These three records, 36967197, 36998992, and 36998994 have the following SMILES strings, respectively (in a file because CONFLUENCE wouldn’t stop converting them to links):
View file | ||
Other differences
Similar trends are observed for my run of the Sage 2.1.0 refitting with Pavan’s original input files, but my updated environment with ForceBalance 1.9.5 instead of 1.9.3 used in Pavan’s environment. The figure below shows the DDE differences greater than 8 kcal/mol, which account for 176/68837 records.
On the other hand, there are 8222 entries with differences greater than 1 kcal/mol or about 12%. I think this means that many molecules have small differences rather than a few molecules exhibiting huge differences. The differences are fairly evenly split between being better in the new and old versions, however. The absolute value of the new DDE is lower in 27111 cases and lower in the old data in 35071. The two are equal in the remaining 6655 cases. Restricting the plot above to the cases where the old data is better produces a very similar distribution, but obviously reduces the counts.
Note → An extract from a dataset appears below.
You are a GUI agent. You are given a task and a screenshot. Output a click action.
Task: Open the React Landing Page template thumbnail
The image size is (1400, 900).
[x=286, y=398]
Notably, this also removes the greatest outlier with a deviation greater than 100 kcal/mol.
The records for the cluster around 80 kcal/mol are 36975868, 36983564, and 36997441. These are clearly much worse in the new force field because the original Sage values are --7.8, --6.0, and --11.6, compared to the new values of --96.6, --94.7, and --101.1, respectively.
I also plotted a CDF for these, but there wasn’t much to gain from it. The old force field increases slightly faster than the new, as expected.